かかる支持体としては、紙、プラスチックス(例えば、ポリエチレン、ポリプロピレン、ポリスチレンなど)がラミネートされた紙、アルミニウム(アルミニウム合金も含む)、亜鉛、鉄、銅などのような金属の板、二酢酸セルロース、三酢酸セルロース、プロピオン酸セルロース、酪酸セルロース、酪酸酢酸セルロース、硝酸セルロース、ポリエチレンテレフタレート、ポリエチレン、ポリスチレン、ポリプロピレン、ポリカーボネート、ポリビニルアセタールなどのようなプラスチックスのフイルム、上記した金属がラミネート若しくは蒸着された紙又はプラスチックフィルムなどが含まれる。本発明においては、特にアルミニウム板が好ましい。アルミニウム板には、純アルミニウム板及びアルミニウム合金板が含まれる。アルミニウム合金としては種々のものが使用でき、例えば、ケイ素、銅、マンガン、マグネシウム、クロム、亜鉛、鉛、ビスマス、ニッケルなどの金属とアルミニウムの合金が用いられる。これらの組成は、いくらかの鉄及びチタンに加えてその他無視し得る程度の量の不純物をも含むものである。
【0122】
支持体は、必要に応じて表面処理される。支持体に表面処理が施される場合には、親水化処理が施されることが好ましい。また金属、特にアルミニウムの表面を有する支持体の場合には、砂目立て処理、ケイ酸ソーダ、弗化ジルコニウム酸カリウム、リン酸塩等の水溶液への浸漬処理、あるいは陽極酸化処理などの表面処理がなされていることが好ましい。また、支持体としては、米国特許第2,714,066号明細書に記載されているように、砂目立てしたのちケイ酸ナトリウム水溶液に浸漬処理したアルミニウム板、米国特許第3,181,461号明細書に記載されているようにアルミニウム板を陽極酸化処理を行った後にアルカリ金属ケイ酸塩の水溶液に浸漬処理したものも好適に使用される。

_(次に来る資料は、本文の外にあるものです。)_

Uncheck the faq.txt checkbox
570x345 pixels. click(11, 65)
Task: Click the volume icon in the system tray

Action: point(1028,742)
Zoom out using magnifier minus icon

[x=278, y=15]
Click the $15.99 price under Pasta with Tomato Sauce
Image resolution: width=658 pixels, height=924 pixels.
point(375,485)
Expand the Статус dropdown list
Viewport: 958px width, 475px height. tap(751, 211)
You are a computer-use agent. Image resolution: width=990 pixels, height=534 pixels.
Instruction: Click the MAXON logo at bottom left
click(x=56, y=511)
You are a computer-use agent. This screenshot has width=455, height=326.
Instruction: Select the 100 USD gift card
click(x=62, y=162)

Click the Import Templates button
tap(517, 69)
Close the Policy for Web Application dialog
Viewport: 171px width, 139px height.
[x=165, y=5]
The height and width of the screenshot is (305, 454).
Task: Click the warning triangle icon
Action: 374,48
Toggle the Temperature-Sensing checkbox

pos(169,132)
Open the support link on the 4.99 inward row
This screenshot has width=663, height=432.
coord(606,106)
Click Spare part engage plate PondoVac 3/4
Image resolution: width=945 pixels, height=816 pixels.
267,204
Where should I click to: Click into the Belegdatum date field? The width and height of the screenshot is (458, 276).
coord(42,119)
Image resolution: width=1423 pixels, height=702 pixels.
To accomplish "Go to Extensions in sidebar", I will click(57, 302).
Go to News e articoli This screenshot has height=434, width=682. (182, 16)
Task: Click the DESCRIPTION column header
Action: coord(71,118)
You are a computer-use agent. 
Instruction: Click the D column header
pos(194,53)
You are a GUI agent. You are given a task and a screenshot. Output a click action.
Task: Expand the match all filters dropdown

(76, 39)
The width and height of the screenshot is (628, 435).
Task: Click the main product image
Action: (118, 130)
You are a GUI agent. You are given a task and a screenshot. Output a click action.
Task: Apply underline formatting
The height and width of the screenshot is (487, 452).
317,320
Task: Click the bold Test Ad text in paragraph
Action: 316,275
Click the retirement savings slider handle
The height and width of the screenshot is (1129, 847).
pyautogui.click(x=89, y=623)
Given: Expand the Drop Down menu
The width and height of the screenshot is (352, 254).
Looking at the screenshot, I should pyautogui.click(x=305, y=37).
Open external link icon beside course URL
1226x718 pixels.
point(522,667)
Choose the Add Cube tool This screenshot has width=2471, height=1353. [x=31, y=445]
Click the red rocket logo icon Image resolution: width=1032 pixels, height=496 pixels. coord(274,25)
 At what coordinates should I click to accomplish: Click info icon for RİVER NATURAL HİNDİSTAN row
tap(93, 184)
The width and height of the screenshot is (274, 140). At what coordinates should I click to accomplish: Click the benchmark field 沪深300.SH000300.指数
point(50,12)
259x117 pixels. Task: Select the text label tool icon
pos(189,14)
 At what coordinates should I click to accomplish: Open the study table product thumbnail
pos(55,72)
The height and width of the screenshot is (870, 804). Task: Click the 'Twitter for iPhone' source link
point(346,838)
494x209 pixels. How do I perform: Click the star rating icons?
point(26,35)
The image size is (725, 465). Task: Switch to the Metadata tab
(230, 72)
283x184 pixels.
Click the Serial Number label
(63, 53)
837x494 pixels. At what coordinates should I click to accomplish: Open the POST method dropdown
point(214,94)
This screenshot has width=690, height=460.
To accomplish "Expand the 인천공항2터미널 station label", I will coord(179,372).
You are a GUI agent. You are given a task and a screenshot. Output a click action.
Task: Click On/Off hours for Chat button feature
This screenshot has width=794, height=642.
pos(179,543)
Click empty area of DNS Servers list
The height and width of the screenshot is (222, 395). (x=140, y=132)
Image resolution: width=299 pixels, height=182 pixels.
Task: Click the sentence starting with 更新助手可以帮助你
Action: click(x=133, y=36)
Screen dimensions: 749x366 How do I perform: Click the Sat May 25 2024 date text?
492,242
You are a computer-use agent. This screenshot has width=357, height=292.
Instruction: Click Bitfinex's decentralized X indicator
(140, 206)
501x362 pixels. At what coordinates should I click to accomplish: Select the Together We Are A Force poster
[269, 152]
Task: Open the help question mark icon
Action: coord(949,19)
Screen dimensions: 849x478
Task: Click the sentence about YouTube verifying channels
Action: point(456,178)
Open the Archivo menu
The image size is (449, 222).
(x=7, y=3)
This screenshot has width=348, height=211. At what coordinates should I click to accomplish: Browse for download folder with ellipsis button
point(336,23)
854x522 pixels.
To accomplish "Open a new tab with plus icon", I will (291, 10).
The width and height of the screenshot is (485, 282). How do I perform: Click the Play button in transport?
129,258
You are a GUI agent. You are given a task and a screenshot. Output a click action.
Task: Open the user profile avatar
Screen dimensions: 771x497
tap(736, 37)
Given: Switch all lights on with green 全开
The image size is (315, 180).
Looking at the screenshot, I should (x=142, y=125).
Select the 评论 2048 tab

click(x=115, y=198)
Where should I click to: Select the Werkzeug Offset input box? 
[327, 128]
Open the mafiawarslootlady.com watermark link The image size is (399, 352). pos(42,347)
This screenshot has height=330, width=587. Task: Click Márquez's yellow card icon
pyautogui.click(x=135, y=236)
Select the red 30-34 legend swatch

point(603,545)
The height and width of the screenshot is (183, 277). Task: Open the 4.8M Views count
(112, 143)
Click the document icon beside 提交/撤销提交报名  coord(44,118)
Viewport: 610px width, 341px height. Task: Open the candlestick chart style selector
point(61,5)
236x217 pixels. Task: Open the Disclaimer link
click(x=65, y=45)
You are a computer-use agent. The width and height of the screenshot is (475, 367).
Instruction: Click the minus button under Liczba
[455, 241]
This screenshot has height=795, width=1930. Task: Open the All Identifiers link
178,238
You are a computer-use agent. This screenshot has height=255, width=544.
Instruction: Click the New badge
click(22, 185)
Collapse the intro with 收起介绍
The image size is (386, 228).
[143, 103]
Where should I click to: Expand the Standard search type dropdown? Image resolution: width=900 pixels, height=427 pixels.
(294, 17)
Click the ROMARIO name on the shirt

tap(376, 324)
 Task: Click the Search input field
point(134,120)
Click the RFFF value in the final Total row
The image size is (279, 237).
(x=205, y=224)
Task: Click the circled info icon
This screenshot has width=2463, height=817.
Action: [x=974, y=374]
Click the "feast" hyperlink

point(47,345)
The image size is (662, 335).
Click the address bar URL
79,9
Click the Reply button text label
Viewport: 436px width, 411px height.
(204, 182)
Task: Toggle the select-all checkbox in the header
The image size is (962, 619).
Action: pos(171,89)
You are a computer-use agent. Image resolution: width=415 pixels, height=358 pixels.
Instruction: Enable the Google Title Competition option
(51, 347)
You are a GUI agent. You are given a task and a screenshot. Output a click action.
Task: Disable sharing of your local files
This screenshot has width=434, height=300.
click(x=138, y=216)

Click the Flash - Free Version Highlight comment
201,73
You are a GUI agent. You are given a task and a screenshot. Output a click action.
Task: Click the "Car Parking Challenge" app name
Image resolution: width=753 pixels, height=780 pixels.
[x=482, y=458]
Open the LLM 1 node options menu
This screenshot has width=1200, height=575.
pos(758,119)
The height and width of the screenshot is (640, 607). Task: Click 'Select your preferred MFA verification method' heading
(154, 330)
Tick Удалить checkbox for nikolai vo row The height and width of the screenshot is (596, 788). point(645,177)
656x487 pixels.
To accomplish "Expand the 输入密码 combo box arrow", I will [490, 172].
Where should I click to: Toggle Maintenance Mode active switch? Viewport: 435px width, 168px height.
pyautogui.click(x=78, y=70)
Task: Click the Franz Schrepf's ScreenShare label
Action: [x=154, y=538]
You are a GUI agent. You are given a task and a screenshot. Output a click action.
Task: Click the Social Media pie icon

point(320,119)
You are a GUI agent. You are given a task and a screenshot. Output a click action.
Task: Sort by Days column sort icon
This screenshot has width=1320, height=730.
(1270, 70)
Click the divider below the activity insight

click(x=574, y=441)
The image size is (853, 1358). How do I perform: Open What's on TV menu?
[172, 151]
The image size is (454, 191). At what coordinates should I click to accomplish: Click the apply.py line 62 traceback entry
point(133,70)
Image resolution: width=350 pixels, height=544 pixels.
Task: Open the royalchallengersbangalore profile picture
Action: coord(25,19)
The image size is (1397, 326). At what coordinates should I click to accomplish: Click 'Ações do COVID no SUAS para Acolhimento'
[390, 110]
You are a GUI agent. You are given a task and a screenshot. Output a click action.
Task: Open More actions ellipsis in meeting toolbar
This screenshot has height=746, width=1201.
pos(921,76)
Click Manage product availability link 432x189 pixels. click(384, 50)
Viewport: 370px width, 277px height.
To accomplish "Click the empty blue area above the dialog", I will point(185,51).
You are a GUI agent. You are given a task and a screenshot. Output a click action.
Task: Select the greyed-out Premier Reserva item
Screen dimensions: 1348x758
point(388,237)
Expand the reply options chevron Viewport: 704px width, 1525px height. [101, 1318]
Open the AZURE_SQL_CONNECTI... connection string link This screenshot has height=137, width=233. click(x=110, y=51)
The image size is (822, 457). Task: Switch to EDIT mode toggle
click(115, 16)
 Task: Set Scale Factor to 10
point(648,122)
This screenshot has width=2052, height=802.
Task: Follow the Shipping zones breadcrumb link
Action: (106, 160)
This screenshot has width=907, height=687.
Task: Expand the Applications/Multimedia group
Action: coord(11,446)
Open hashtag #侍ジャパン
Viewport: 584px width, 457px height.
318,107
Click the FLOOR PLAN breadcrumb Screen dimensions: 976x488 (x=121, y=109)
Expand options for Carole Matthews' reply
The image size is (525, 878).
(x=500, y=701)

上記陽極酸化処理は、例えば、リン酸、クロム酸、硫酸、ホウ酸等の無機酸、若しくはシュウ酸、スルファミン酸等の有機酸又はこれらの塩の水溶液、或いは非水溶液の単独又は二種以上を組み合わせた電解液中でアルミニウム板を陽極として電流を流すことにより実施される。
【0123】
また、親水化処理としては、米国特許第3,658,662号明細書に記載されているようなシリケート電着も有効である。これらの親水化処理は、支持体の表面を親水性とする為に施される以外に、その上に設けられる感光性組成物との有害な反応を防ぐ為や、画像記録層との密着性を向上させる為に施されるものである。アルミニウム板を砂目立てするに先立って、必要に応じて表面の圧延油を除去すること及び清浄なアルミニウム面を表出させるためにその表面の前処理を施してもよい。
前者のためには、トリクレン等の溶剤、界面活性剤等が用いられている。又後者のためには水酸化ナトリウム、水酸化カリウム等のアルカリ・エッチング剤を用いる方法が広く行われている。
【0124】
砂目立て方法としては、機械的方法、化学的方法及び電気化学的のいずれの方法も有効である。機械的方法としては、ボール研磨法、ブラスト研磨法、軽石のような研磨剤の水分散スラリーをナイロンブラシで擦りつけるブラシ研磨法などがある。化学的方法としては、特開昭54−31187号公報に記載されているような鉱酸のアルミニウム塩の飽和水溶液に浸漬する方法が適しいる。電気化学的方法としては、塩酸、硝酸又はこれらの組合せのような酸性電解液中で交流電解する方法が好ましい。このような粗面化方法の内、特に特開昭55−137993号公報に記載されているような機械的粗面化方法と電気化学的粗面化を組合せた粗面化方法は、感脂性画像の支持体への接着力が強いので好ましい。上記の如き方法による砂目立ては、アルミニウム板の表面の中心線表面粗さ(Ra)が0.3〜1.0μmとなるような範囲で施されることが好ましい。
【0125】
このようにして砂目立てされたアルミニウム板は、必要に応じて水洗及び化学的にエッチングされる。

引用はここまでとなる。